Were there big damaging mistakes?

ErrorConcentration

asks:

Were the errors spread out, or concentrated into a few disasters?

GameAccuracy

asks:

How clean was the whole game?

MutualAccuracy

asks:

Did both players play accurately?

PerformanceQuality

asks:

Was the player’s accuracy impressive in the context of the game?

Dominance

asks:

Who was more accurate?

Volatility

asks:

How unstable or swingy was the game?

Conversion

asks:

Did the player turn chances into actual points?

HardRAP
and SoftRAP

ask:

How much performance quality became competitive success?

So a possible complete performance equation, not as a single final truth but as a useful profile, is:

Performance Profile = Accuracy + Error Control + Stability + Contextual Quality + Dominance + Conversion + Result Adjustment

More explicitly:

Performance Profile = WDLAccuracy + MeanESLoss + RMSESLoss + ErrorConcentration + GameAccuracy + MutualAccuracy + PQ + Dominance + Volatility + Conversion + HardRAP + SoftRAP

This does not mean we simply add all numbers together blindly. Instead, we read them as connected layers.

Example:

A player with high Accuracy, low Mean ES Loss, low RMS Loss, and low Volatility probably played clean, stable chess.

A player with high Accuracy, high Volatility, and high Conversion may have played sharp dynamic chess and handled complications well.

A player with similar Accuracy to the opponent but much better Conversion may have been more practical in decisive moments.

A player with good average Accuracy but high RMS Loss may have played well most of the time but made one or two decisive mistakes.

A player with high Dominance but poor Conversion may have outplayed the opponent but failed to score.

A player with high Mutual Accuracy in a match probably faced strong resistance.

This is the main point of the whole system:

Instead of saying only “Player X was accurate,” we can ask what kind of accuracy it was: stable, volatile, dominant, mutually resisted, result-converted, or error-prone in rare moments.

15. Why WDL Is Preferable Here to Pawn Evaluation

Traditional engine analysis often uses pawn units:

+1.00

-0.50

+3.00

These are useful, but they can be misleading.

A change from:

0.00 to -2.00

is usually enormous, because a drawn position may have become losing.

But a change from:

-8.00 to -10.00

may matter much less, because the position was already lost.

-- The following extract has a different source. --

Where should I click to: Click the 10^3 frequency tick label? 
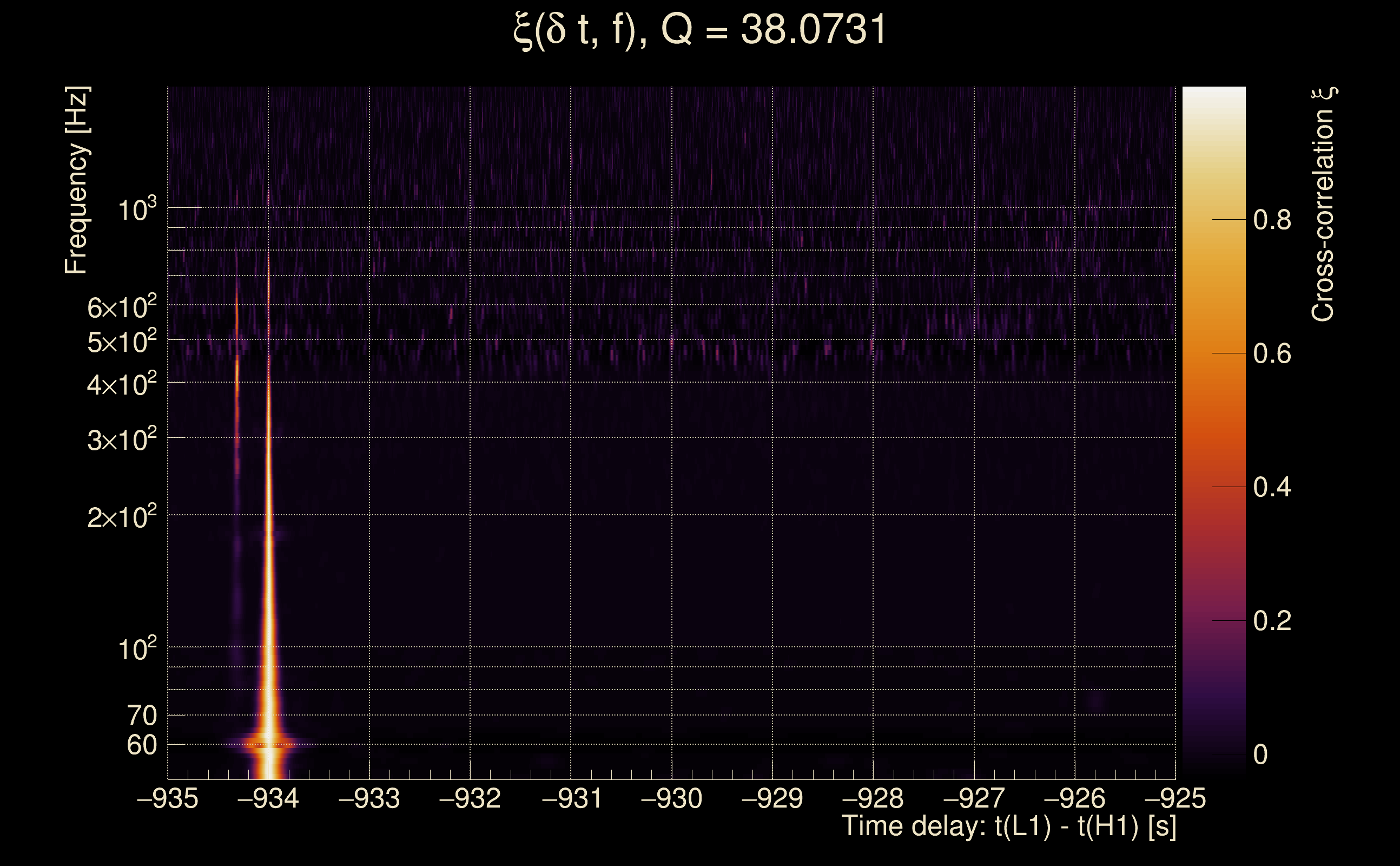137,209
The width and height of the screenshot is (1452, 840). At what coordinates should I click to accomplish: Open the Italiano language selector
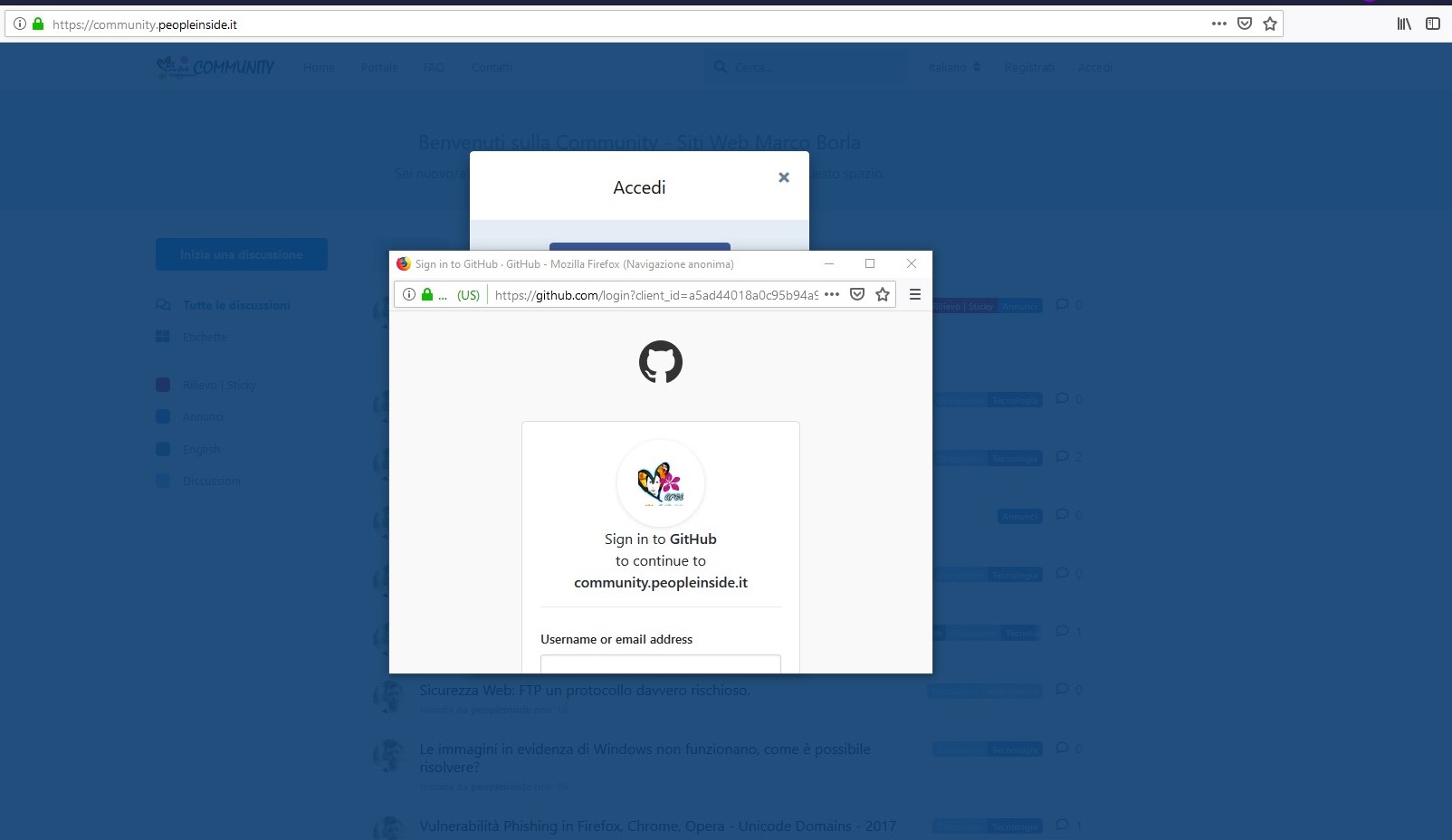[953, 66]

WDL Expected Score handles this more naturally. It asks:

How much did the player’s expected result change?

That is why this article series uses WDL-based metrics as the foundation.

16. Why This Series Is Worth Doing

Chess history contains many claims:

Fischer was uniquely dominant.

Karpov was incredibly stable.

Kasparov was dynamic and deep.

Carlsen converted tiny edges better than anyone.

Older champions were brilliant but less engine-clean.

Modern games are more accurate but sometimes less decisive.

These claims are often true in spirit, but they are hard to compare precisely.

This project tries to make them more measurable.

By applying the same Stockfish 18 WDL method to different World-Championship runs and matches, we can compare champions through several lenses:

accuracy
resistance
dominance
volatility
error severity
consistency
conversion
result-adjusted performance

The final goal is not to replace human chess understanding. The goal is to make the structure of greatness more visible.

A champion may be great because he is cleaner.

Another may be great because he converts better.

Another may be great because he survives chaos.

Another may be great because he gives the opponent no chances.

These metrics help us describe those differences.